BEGIN
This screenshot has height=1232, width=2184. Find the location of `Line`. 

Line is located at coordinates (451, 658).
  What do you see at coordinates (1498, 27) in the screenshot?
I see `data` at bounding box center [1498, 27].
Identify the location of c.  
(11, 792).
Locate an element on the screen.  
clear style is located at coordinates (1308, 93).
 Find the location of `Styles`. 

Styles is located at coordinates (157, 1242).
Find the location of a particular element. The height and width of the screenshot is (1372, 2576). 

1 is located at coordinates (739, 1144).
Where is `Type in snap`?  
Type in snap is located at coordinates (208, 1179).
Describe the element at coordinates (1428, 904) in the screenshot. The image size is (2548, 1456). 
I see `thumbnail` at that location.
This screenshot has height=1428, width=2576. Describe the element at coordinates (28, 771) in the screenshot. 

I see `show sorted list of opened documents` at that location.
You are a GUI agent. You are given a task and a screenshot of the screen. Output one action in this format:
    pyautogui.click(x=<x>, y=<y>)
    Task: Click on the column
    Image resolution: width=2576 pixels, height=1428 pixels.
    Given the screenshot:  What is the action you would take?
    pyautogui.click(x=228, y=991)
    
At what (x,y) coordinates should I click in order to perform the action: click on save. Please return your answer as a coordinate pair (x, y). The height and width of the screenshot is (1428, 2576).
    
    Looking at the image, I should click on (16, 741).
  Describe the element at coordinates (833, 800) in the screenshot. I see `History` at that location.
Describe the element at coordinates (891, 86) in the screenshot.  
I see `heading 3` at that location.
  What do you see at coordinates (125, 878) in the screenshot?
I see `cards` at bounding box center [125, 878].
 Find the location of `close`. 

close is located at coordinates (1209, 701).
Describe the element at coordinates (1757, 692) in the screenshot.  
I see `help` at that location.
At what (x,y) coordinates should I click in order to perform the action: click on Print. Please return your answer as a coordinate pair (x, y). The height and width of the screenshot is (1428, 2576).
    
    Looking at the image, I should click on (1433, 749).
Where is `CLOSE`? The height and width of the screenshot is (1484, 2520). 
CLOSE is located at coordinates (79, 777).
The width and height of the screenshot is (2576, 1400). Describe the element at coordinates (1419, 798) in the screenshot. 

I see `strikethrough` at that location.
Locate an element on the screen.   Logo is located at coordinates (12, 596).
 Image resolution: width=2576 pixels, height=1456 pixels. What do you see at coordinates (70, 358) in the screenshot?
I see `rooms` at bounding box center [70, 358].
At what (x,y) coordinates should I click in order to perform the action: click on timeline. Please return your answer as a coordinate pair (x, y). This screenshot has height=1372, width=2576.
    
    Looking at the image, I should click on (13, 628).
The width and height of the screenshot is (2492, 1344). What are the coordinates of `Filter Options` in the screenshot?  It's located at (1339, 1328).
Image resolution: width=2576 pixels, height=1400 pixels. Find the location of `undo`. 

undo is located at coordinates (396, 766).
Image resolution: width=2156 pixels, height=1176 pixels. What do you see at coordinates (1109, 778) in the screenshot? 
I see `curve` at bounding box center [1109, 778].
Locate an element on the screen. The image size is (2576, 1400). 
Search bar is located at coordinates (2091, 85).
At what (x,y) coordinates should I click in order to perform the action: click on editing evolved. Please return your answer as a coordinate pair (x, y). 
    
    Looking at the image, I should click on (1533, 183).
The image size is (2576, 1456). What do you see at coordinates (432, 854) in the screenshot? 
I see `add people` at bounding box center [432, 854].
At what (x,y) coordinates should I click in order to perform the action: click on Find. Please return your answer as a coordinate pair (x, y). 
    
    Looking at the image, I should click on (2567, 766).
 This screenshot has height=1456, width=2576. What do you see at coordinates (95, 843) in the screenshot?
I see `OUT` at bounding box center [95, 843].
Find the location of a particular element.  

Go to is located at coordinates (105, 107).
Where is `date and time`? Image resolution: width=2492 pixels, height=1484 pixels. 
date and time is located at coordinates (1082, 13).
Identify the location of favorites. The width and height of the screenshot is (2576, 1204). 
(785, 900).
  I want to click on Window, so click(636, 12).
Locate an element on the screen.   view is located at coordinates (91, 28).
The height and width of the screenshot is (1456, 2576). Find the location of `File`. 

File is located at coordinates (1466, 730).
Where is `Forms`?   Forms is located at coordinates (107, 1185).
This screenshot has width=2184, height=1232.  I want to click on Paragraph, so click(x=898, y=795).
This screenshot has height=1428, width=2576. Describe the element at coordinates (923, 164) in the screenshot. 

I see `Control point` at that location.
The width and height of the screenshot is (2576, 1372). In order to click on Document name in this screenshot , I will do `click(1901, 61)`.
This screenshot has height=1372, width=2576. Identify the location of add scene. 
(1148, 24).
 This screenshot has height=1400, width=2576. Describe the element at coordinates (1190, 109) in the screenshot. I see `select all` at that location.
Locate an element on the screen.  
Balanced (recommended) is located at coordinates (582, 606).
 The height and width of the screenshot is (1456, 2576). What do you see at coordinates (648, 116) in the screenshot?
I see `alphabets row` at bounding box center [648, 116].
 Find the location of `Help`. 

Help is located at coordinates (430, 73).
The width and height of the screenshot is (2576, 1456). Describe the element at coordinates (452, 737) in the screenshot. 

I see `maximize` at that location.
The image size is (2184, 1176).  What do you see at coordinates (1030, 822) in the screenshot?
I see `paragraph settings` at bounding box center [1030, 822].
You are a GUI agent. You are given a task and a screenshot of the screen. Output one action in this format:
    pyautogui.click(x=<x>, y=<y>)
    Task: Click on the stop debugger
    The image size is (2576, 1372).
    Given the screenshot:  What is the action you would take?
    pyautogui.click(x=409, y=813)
END
▸ **Set task**
Rewrite all of the material, replacing "GUI agent" with "interface agent" and leaving everything else unchanged.

▸ **Solution below**
This screenshot has height=1232, width=2184. Find the location of `Line`. 

Line is located at coordinates (451, 658).
  What do you see at coordinates (1498, 27) in the screenshot?
I see `data` at bounding box center [1498, 27].
Identify the location of c.  
(11, 792).
Locate an element on the screen.  
clear style is located at coordinates (1308, 93).
 Find the location of `Styles`. 

Styles is located at coordinates (157, 1242).
Find the location of a particular element. The height and width of the screenshot is (1372, 2576). 

1 is located at coordinates (739, 1144).
Where is `Type in snap`?  
Type in snap is located at coordinates (208, 1179).
Describe the element at coordinates (1428, 904) in the screenshot. The image size is (2548, 1456). 
I see `thumbnail` at that location.
This screenshot has height=1428, width=2576. Describe the element at coordinates (28, 771) in the screenshot. 

I see `show sorted list of opened documents` at that location.
You are a interface agent. You are given a task and a screenshot of the screen. Output one action in this format:
    pyautogui.click(x=<x>, y=<y>)
    Task: Click on the column
    Image resolution: width=2576 pixels, height=1428 pixels.
    Given the screenshot:  What is the action you would take?
    pyautogui.click(x=228, y=991)
    
At what (x,y) coordinates should I click in order to perform the action: click on save. Please return your answer as a coordinate pair (x, y). The height and width of the screenshot is (1428, 2576).
    
    Looking at the image, I should click on (16, 741).
  Describe the element at coordinates (833, 800) in the screenshot. I see `History` at that location.
Describe the element at coordinates (891, 86) in the screenshot.  
I see `heading 3` at that location.
  What do you see at coordinates (125, 878) in the screenshot?
I see `cards` at bounding box center [125, 878].
 Find the location of `close`. 

close is located at coordinates (1209, 701).
Describe the element at coordinates (1757, 692) in the screenshot.  
I see `help` at that location.
At what (x,y) coordinates should I click in order to perform the action: click on Print. Please return your answer as a coordinate pair (x, y). The height and width of the screenshot is (1428, 2576).
    
    Looking at the image, I should click on (1433, 749).
Where is `CLOSE`? The height and width of the screenshot is (1484, 2520). 
CLOSE is located at coordinates (79, 777).
The width and height of the screenshot is (2576, 1400). Describe the element at coordinates (1419, 798) in the screenshot. 

I see `strikethrough` at that location.
Locate an element on the screen.   Logo is located at coordinates (12, 596).
 Image resolution: width=2576 pixels, height=1456 pixels. What do you see at coordinates (70, 358) in the screenshot?
I see `rooms` at bounding box center [70, 358].
At what (x,y) coordinates should I click in order to perform the action: click on timeline. Please return your answer as a coordinate pair (x, y). This screenshot has height=1372, width=2576.
    
    Looking at the image, I should click on (13, 628).
The width and height of the screenshot is (2492, 1344). What are the coordinates of `Filter Options` in the screenshot?  It's located at (1339, 1328).
Image resolution: width=2576 pixels, height=1400 pixels. Find the location of `undo`. 

undo is located at coordinates (396, 766).
Image resolution: width=2156 pixels, height=1176 pixels. What do you see at coordinates (1109, 778) in the screenshot? 
I see `curve` at bounding box center [1109, 778].
Locate an element on the screen. The image size is (2576, 1400). 
Search bar is located at coordinates (2091, 85).
At what (x,y) coordinates should I click in order to perform the action: click on editing evolved. Please return your answer as a coordinate pair (x, y). 
    
    Looking at the image, I should click on (1533, 183).
The image size is (2576, 1456). What do you see at coordinates (432, 854) in the screenshot? 
I see `add people` at bounding box center [432, 854].
At what (x,y) coordinates should I click in order to perform the action: click on Find. Please return your answer as a coordinate pair (x, y). 
    
    Looking at the image, I should click on (2567, 766).
 This screenshot has height=1456, width=2576. What do you see at coordinates (95, 843) in the screenshot?
I see `OUT` at bounding box center [95, 843].
Find the location of a particular element.  

Go to is located at coordinates (105, 107).
Where is `date and time`? Image resolution: width=2492 pixels, height=1484 pixels. 
date and time is located at coordinates (1082, 13).
Identify the location of favorites. The width and height of the screenshot is (2576, 1204). 
(785, 900).
  I want to click on Window, so click(636, 12).
Locate an element on the screen.   view is located at coordinates (91, 28).
The height and width of the screenshot is (1456, 2576). Find the location of `File`. 

File is located at coordinates (1466, 730).
Where is `Forms`?   Forms is located at coordinates (107, 1185).
This screenshot has width=2184, height=1232.  I want to click on Paragraph, so click(x=898, y=795).
This screenshot has height=1428, width=2576. Describe the element at coordinates (923, 164) in the screenshot. 

I see `Control point` at that location.
The width and height of the screenshot is (2576, 1372). In order to click on Document name in this screenshot , I will do `click(1901, 61)`.
This screenshot has height=1372, width=2576. Identify the location of add scene. 
(1148, 24).
 This screenshot has height=1400, width=2576. Describe the element at coordinates (1190, 109) in the screenshot. I see `select all` at that location.
Locate an element on the screen.  
Balanced (recommended) is located at coordinates (582, 606).
 The height and width of the screenshot is (1456, 2576). What do you see at coordinates (648, 116) in the screenshot?
I see `alphabets row` at bounding box center [648, 116].
 Find the location of `Help`. 

Help is located at coordinates (430, 73).
The width and height of the screenshot is (2576, 1456). Describe the element at coordinates (452, 737) in the screenshot. 

I see `maximize` at that location.
The image size is (2184, 1176).  What do you see at coordinates (1030, 822) in the screenshot?
I see `paragraph settings` at bounding box center [1030, 822].
You are a interface agent. You are given a task and a screenshot of the screen. Output one action in this format:
    pyautogui.click(x=<x>, y=<y>)
    Task: Click on the stop debugger
    The image size is (2576, 1372).
    Given the screenshot:  What is the action you would take?
    pyautogui.click(x=409, y=813)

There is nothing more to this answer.